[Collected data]
↓

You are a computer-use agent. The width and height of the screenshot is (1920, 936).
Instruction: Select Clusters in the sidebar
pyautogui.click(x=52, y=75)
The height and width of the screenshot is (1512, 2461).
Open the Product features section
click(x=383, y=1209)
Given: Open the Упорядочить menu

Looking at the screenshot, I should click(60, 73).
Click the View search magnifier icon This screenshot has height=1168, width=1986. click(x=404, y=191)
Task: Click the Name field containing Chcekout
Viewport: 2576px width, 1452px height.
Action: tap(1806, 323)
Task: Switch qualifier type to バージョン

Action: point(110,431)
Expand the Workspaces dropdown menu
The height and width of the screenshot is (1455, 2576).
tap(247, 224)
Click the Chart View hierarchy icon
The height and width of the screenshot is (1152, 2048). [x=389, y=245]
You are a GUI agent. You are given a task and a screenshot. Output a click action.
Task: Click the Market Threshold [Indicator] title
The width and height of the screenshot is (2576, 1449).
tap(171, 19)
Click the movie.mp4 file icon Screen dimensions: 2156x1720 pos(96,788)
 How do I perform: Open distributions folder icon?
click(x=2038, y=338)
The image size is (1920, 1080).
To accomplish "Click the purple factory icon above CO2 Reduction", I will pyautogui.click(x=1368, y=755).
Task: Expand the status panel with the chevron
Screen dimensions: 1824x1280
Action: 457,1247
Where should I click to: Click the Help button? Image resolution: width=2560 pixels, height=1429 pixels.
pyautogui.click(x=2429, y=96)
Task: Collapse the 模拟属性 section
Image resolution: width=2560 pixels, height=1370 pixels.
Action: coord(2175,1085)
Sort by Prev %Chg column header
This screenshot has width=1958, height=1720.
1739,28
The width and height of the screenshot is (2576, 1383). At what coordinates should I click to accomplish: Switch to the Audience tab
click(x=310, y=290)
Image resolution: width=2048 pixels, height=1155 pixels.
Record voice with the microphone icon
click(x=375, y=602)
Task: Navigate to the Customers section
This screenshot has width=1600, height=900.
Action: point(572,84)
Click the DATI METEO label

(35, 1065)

↑

Task goal: Word for word, write out each of the records shown above.

Written answer:
You are a computer-use agent. The width and height of the screenshot is (1920, 936).
Instruction: Select Clusters in the sidebar
pyautogui.click(x=52, y=75)
The height and width of the screenshot is (1512, 2461).
Open the Product features section
click(x=383, y=1209)
Given: Open the Упорядочить menu

Looking at the screenshot, I should click(60, 73).
Click the View search magnifier icon This screenshot has height=1168, width=1986. click(x=404, y=191)
Task: Click the Name field containing Chcekout
Viewport: 2576px width, 1452px height.
Action: tap(1806, 323)
Task: Switch qualifier type to バージョン

Action: point(110,431)
Expand the Workspaces dropdown menu
The height and width of the screenshot is (1455, 2576).
tap(247, 224)
Click the Chart View hierarchy icon
The height and width of the screenshot is (1152, 2048). [x=389, y=245]
You are a GUI agent. You are given a task and a screenshot. Output a click action.
Task: Click the Market Threshold [Indicator] title
The width and height of the screenshot is (2576, 1449).
tap(171, 19)
Click the movie.mp4 file icon Screen dimensions: 2156x1720 pos(96,788)
 How do I perform: Open distributions folder icon?
click(x=2038, y=338)
The image size is (1920, 1080).
To accomplish "Click the purple factory icon above CO2 Reduction", I will pyautogui.click(x=1368, y=755).
Task: Expand the status panel with the chevron
Screen dimensions: 1824x1280
Action: 457,1247
Where should I click to: Click the Help button? Image resolution: width=2560 pixels, height=1429 pixels.
pyautogui.click(x=2429, y=96)
Task: Collapse the 模拟属性 section
Image resolution: width=2560 pixels, height=1370 pixels.
Action: coord(2175,1085)
Sort by Prev %Chg column header
This screenshot has width=1958, height=1720.
1739,28
The width and height of the screenshot is (2576, 1383). At what coordinates should I click to accomplish: Switch to the Audience tab
click(x=310, y=290)
Image resolution: width=2048 pixels, height=1155 pixels.
Record voice with the microphone icon
click(x=375, y=602)
Task: Navigate to the Customers section
This screenshot has width=1600, height=900.
Action: point(572,84)
Click the DATI METEO label

(35, 1065)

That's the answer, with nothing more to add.